The Gravedigger’s Wife is a small film with a monumental heart. Set on the dusty outskirts of Djibouti City, it follows Guled, a gravedigger whose life is thrown into crisis when his wife Nasra falls gravely ill and needs an operation he cannot afford. What unfolds is a tender, understated tale of love and sacrifice in the face of unforgiving odds.
| 🎬 The Gravedigger’s Wife (Guled & Nasra) | ℹ Movie Details |
|---|---|
| Country | Somalia |
| 📅 Year | 2021 |
| 🎭 Genre | Drama |
| ⏳ Runtime | 82 min |
| 🎬 Director | Khadar Ayderus Ahmed |
| ⭐ Main Actors | Omar Abdi, Yasmin Warsame, Kadar Abdoul-Aziz Ibrahim |
This is not a loud film. There is no melodrama, no political posturing. But every frame pulses with urgency—not from action, but from time running out. The director, Khadar Ayderus Ahmed, captures the arid beauty of the landscape, and with it, the quiet resilience of those who live close to the ground, where love is expressed through effort rather than words.
Omar Abdi brings restrained intensity to the role of Guled. His desperation is not theatrical—it’s patient, measured, but no less heartbreaking. Yasmin Warsame, in a rare screen appearance, exudes grace as Nasra, a woman facing death with calm and unwavering strength. Their bond is the film’s soul—fragile, intimate, unwavering.
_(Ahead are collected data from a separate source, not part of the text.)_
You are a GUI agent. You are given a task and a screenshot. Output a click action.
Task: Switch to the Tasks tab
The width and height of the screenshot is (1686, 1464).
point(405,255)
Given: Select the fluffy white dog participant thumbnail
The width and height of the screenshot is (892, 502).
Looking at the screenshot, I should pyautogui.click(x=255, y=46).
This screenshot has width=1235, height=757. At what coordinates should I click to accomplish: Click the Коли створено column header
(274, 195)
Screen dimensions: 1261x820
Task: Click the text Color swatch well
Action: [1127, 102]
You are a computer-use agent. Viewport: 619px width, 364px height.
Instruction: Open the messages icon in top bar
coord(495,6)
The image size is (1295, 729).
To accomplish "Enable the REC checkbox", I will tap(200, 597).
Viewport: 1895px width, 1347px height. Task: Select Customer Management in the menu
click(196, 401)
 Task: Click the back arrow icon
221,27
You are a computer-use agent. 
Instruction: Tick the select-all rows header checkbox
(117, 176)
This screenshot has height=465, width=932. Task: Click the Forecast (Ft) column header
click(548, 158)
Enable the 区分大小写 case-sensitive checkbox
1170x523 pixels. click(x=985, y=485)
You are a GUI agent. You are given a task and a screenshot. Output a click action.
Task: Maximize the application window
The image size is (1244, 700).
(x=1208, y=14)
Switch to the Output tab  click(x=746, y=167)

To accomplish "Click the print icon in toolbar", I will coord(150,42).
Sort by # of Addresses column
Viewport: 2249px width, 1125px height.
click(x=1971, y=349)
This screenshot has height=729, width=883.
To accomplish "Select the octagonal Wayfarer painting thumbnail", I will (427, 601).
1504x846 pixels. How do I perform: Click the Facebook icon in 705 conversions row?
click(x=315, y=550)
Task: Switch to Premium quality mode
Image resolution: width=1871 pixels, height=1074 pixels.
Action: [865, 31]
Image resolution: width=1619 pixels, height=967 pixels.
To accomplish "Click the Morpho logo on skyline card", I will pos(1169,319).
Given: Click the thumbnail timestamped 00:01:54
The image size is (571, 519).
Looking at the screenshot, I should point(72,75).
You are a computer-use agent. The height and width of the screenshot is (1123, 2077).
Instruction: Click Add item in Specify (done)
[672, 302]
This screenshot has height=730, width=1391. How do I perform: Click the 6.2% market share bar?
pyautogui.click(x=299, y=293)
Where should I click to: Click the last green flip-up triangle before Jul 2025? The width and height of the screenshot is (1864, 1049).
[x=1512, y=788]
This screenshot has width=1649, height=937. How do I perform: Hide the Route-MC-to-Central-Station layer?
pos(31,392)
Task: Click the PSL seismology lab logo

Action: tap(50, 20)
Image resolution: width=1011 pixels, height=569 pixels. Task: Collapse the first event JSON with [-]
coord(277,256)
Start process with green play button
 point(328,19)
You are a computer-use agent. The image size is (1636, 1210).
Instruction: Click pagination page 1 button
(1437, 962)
The film also touches lightly on broader themes: class inequality, rural health care, and the social structures that quietly fail the most vulnerable. But it never loses focus. At its core, this is a love story shaped by scarcity, where acts of care become heroic in their simplicity.
The Gravedigger’s Wife is lyrical and slow-burning. It lets silence speak. And it offers a rare window into Somali life without exoticism or spectacle—just the raw beauty of people trying to hold onto each other as the world takes everything else away.
A quiet triumph, told with warmth and deep humanity.